(1.) The award of the Motor Accident Claims Tribunal, Anantapur in OP. No. 259 of 1988 dated 17-9-1990 is challenged by the appellant/insurer in regard to the liability placed on it to indemnify the owner of the vehicle in paying the compensation in a motor vehicle claim lodged under Section 110-A of the MV Act, 1939 (for short, the Act), on the ground that the vehicle involved in the accident was not insured with the insurer to be in force for the purpose of indemnifying the owner of the vehicle.
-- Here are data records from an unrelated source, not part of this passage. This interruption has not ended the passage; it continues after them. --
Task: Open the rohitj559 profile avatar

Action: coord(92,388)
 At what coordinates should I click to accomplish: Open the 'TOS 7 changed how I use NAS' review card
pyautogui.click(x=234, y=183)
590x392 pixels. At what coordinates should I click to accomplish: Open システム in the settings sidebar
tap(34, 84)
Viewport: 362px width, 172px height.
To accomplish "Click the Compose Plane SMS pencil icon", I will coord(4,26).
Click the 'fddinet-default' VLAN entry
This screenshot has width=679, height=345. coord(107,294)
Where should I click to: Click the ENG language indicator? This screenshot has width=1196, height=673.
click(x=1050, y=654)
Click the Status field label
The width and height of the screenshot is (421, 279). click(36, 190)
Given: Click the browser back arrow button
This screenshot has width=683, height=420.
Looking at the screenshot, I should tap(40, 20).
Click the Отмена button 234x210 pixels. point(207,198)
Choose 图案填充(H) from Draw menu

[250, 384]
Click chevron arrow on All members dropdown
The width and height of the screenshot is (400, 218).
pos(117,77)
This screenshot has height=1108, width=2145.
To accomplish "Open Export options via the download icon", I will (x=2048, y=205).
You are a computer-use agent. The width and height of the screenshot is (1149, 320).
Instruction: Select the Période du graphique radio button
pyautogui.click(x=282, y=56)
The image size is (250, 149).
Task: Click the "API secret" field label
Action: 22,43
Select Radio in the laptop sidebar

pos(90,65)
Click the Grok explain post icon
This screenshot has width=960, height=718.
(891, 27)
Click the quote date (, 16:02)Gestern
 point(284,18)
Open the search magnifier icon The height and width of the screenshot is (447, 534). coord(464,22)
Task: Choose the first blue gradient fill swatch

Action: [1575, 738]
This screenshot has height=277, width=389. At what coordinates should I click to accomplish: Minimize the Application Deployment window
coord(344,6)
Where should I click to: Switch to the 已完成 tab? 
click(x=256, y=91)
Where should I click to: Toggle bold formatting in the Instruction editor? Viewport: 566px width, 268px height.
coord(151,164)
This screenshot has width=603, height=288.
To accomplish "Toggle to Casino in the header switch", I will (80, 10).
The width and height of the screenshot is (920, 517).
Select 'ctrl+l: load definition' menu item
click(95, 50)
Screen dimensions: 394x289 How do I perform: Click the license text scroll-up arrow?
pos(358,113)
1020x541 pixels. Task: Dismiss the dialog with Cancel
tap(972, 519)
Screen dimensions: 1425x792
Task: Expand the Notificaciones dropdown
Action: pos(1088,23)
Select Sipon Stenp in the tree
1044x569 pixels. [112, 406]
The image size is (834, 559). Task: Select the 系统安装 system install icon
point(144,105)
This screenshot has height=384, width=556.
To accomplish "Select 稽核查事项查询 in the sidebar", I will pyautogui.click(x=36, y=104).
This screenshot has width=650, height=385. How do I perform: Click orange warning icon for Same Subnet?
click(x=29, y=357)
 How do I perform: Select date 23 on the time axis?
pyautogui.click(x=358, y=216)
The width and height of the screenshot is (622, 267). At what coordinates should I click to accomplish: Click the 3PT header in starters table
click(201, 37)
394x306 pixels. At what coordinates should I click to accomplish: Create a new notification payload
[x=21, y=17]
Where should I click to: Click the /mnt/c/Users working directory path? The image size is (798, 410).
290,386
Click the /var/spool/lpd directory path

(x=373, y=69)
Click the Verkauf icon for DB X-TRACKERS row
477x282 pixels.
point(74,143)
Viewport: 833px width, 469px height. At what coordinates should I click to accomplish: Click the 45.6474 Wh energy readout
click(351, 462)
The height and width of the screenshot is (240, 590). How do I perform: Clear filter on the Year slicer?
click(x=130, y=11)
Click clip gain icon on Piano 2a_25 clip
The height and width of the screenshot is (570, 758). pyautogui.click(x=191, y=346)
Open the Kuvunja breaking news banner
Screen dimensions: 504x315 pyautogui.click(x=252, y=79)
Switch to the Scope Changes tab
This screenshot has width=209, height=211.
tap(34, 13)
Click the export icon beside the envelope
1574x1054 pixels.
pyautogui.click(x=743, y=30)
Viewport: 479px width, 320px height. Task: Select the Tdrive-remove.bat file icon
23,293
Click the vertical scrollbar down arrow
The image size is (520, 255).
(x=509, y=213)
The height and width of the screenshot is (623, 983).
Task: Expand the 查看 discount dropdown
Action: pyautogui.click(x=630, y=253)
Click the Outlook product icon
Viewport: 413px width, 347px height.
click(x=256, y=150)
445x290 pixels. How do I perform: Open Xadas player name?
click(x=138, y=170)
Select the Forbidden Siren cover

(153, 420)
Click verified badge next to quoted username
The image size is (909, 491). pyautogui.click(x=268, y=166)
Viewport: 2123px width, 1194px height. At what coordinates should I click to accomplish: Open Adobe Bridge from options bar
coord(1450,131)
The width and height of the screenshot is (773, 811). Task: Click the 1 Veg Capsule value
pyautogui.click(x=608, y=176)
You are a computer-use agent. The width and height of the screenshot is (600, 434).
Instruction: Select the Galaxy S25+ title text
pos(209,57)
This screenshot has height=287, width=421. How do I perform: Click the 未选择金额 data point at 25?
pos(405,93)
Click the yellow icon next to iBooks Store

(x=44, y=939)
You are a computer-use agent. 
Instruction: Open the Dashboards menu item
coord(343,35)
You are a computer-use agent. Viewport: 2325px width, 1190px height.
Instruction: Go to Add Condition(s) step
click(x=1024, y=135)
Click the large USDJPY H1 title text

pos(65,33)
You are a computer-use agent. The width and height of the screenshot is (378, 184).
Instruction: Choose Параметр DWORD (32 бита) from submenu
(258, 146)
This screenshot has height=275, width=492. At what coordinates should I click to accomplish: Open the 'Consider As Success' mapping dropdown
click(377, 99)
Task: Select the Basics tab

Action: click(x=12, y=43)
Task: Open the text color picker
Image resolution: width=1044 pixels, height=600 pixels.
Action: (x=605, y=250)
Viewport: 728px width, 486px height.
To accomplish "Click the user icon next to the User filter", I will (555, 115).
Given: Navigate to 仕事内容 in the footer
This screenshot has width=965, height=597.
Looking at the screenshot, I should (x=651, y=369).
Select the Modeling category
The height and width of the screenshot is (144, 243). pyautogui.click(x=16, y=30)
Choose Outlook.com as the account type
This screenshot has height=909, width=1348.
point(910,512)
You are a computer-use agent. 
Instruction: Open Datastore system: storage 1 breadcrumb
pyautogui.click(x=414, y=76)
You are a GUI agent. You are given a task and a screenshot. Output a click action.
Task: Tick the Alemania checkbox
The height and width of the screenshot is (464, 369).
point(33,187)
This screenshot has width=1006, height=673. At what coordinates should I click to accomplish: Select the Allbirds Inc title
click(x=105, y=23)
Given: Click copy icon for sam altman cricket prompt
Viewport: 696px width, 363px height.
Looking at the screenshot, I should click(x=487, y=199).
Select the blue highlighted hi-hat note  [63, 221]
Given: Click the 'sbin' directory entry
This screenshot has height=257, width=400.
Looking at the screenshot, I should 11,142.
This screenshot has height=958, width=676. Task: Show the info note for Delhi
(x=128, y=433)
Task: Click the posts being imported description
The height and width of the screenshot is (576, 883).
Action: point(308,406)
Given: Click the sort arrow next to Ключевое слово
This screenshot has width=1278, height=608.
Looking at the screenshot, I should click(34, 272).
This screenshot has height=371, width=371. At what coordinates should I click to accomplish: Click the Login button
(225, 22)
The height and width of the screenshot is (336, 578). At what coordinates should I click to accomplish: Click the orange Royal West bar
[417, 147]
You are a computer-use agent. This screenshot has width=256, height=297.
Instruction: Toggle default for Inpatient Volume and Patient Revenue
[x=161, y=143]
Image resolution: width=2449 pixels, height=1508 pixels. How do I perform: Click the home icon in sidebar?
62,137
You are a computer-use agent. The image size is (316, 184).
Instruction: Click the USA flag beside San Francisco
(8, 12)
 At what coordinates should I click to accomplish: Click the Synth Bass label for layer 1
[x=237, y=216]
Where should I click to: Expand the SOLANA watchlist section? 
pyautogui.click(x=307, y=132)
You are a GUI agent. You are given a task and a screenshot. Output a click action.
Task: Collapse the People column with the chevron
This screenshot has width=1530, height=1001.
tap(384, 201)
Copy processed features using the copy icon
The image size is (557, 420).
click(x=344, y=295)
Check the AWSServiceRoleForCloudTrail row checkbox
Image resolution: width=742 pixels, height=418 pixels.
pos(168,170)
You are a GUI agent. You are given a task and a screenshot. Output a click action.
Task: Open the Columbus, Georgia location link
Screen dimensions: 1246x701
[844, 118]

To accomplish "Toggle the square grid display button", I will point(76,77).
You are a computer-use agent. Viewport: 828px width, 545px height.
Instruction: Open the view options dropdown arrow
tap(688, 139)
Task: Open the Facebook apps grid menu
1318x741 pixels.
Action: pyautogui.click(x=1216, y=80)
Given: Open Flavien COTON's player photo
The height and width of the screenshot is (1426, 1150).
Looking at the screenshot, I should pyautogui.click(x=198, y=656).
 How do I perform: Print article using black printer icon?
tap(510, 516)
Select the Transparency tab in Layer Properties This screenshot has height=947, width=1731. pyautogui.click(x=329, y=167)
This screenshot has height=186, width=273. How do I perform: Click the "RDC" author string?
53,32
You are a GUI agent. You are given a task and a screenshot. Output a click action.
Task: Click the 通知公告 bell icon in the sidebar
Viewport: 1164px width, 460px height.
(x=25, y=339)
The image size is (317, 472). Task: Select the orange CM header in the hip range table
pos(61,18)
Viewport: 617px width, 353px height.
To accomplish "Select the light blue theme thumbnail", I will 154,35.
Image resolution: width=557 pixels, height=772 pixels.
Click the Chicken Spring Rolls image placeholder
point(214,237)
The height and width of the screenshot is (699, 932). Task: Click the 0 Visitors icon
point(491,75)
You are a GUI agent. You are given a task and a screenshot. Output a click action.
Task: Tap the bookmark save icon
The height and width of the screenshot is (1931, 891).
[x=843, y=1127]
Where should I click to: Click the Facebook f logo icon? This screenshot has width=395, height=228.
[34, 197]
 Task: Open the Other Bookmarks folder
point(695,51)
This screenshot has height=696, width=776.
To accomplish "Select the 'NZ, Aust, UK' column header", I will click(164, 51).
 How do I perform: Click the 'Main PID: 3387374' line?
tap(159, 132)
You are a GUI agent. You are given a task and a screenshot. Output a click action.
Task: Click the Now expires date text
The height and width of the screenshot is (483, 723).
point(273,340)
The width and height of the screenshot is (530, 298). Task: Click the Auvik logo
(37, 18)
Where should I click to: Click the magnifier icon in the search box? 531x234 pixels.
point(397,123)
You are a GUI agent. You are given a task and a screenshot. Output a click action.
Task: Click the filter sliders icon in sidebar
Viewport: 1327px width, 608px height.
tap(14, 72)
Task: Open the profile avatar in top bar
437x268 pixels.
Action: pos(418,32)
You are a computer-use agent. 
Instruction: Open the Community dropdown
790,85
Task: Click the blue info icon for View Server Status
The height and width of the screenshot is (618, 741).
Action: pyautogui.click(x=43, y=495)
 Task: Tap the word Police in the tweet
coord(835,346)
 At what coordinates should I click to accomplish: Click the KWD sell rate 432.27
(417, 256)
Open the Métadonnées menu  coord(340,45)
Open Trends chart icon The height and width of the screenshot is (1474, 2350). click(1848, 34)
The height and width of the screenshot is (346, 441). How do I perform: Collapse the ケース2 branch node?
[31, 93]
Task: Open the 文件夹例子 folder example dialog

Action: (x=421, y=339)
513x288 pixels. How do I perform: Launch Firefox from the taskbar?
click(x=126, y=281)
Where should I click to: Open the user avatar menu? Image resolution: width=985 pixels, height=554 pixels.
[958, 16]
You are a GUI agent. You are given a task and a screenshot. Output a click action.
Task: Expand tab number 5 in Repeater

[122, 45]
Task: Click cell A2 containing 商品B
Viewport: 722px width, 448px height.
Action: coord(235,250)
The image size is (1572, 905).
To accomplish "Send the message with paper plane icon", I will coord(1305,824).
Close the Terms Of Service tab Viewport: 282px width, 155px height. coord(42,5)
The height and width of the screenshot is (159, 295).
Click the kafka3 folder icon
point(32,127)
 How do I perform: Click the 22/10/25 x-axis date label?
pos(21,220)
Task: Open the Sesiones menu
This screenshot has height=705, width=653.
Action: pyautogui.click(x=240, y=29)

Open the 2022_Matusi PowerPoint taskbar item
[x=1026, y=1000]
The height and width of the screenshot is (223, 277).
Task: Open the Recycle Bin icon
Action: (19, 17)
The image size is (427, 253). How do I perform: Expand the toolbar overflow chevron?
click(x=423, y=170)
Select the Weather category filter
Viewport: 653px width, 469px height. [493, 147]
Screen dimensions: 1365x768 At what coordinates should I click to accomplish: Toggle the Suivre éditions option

(2.) The matter is dealt with by the Tribunal in para 6 of the Judgment. R.W.1 an officer of the insurer testified on oath positively that the Tractor-Trailor bearing Nos. MYK 5846 and 5847 which were involved in the accident was insured with effect from 6-5-1987 to 5-5-1988 and it was not renewed subsequently and that there was no insurance on the vehicle existing on 13-6-1988, the date of the accident. He also asserted that he was stating so after due verification of the records. The Tribunal, inspite of such evidence did not accept the same on the ground that the relevant records pertaining to the registration of the policies and the amounts of premium received therefrom were not produced. The perverse approach of the matter has led to the judicial impropriety and serious legal infirmity. The liability of the insurer to indemnify the owner of the vehicle involved in the accident arises only out of the terms of the contract under the policy of insurance. Fundamentally, the Tribunal has to come to the conclusion based on materials on record whether the vehicle was insured or not as on the date of the accident to operate the indemnity clause, both from the terms of the contract and from the effect of the statute. In other words, notwithstanding the burden of proof or otherwise, the liability of the insurer being the very proof of the insurance itself, the absence of the same cannot justify the Tribunal to impose such a liability. It cannot be one of the defences to avoid the insurance, but the basic question is whether at all the vehicle was insured or not. When an officer of the insurance company takes positive oath to the effect that the verification of the records did not disclose the existence of a policy as on the date of the accident (i.e., 13-6-1988) and when the owner of the vehicle did not produce the insurance policy and when the claimant did not furnish any particulars, there was no reason for the Tribunal to reject such evidence. When an expired policy for the period upto 5-5-1988 was produced, it was for the owner to produce any renewed policy or the fresh policy to be operative as on the date of the accident. In the absence of such fulfillment of the conditions to prove the existence of the policy, the Tribunal had no reason to mulct the insurer to indemnify the owner of the vehicle to pay the compensation. Such a finding deserves to be set aside.
(3.) There is no representation for the respondents to persuade this Court to take any other view in the matter.